On a movement for radical social resistance and alternatives to the climate crisis, it is not an organised mass labour movement that Ghosh (2016: 111) sees as the lever for change, despite at times recognising the fundamental role of labour’s antithesis, capital:

““Money flows toward short term gain,” writes the geologist David Archer, “and toward the over-exploitation of unregulated common resources. These tendencies are like the invisible hand of fate, guiding the hero in a Greek tragedy toward his inevitable doom.” This is indeed the essence of humanity’s present derangement.”

Instead, Ghosh’s (2016: 159) desire for future alternative imaginings is actually a turn to past imaginings – a rediscovered sacred, community and kinship – that the forces of religion offer:

“Bleak though the terrain of climate change may be, there are a few features in it that stand out in relief as signs of hope […] the most promising development, in my view, is the increasing involvement of religious groups and leaders in the politics of climate change.”

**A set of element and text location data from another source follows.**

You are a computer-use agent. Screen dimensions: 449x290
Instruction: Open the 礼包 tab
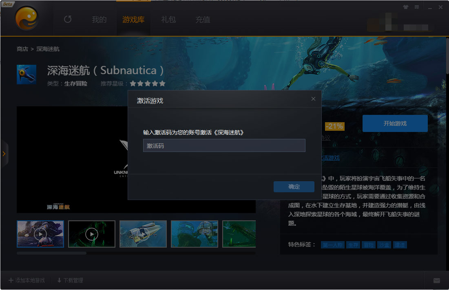[168, 20]
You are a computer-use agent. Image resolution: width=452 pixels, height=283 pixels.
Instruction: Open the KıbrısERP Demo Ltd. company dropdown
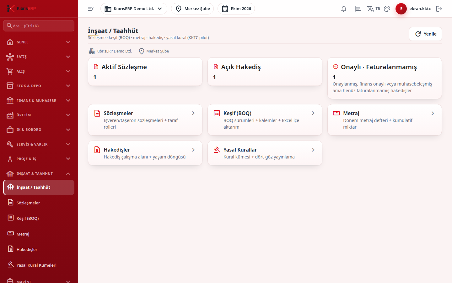pos(134,9)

Religion represents, for Ghosh, transnational mass mobilisations of people capable of intergenerational, nonlinear and non-economistic thinking; but so too do capital’s gravediggers possess such potential imagination. Both the commonality and critical difference between the two can be explained by Marx (1977: 64) in Towards a Critique of Hegel’s “Philosophy of Right”:

“Religious suffering is at the same time the expression of real suffering and a protest against real suffering. Religion is the sigh of the oppressed creature, the feeling of a heartless world, and the soul of soulless circumstances. It is the opium of the people. The abolition of religion as the illusory happiness of the people is the demand for their real happiness. To demand to give up the illusions about their condition is a demand to give up a condition that requires illusions. The criticism of religion is therefore the germ of the criticism of the valley of tears whose halo is religion.”

Ghosh’s hope in religion to move us beyond the present impasse reminds me of the words of Marx (1973: 162) from Grundrisse:

“It is ridiculous to yearn for a return to that original fullness as it is to believe that with this complete emptiness history has come to a standstill. The bourgeois viewpoint has never advanced beyond this antithesis between itself and this romantic viewpoint”

Rather than fixating in a nostalgia with the past, one must recognise the radical possibilities thrown up by the globalisation of capital (a global working class, a world literature, social intercourse in every direction, to paraphrase The Communist Manifesto) and sublate such potentiality out of capital’s heartbeat of profit-making from human and nonhuman resources.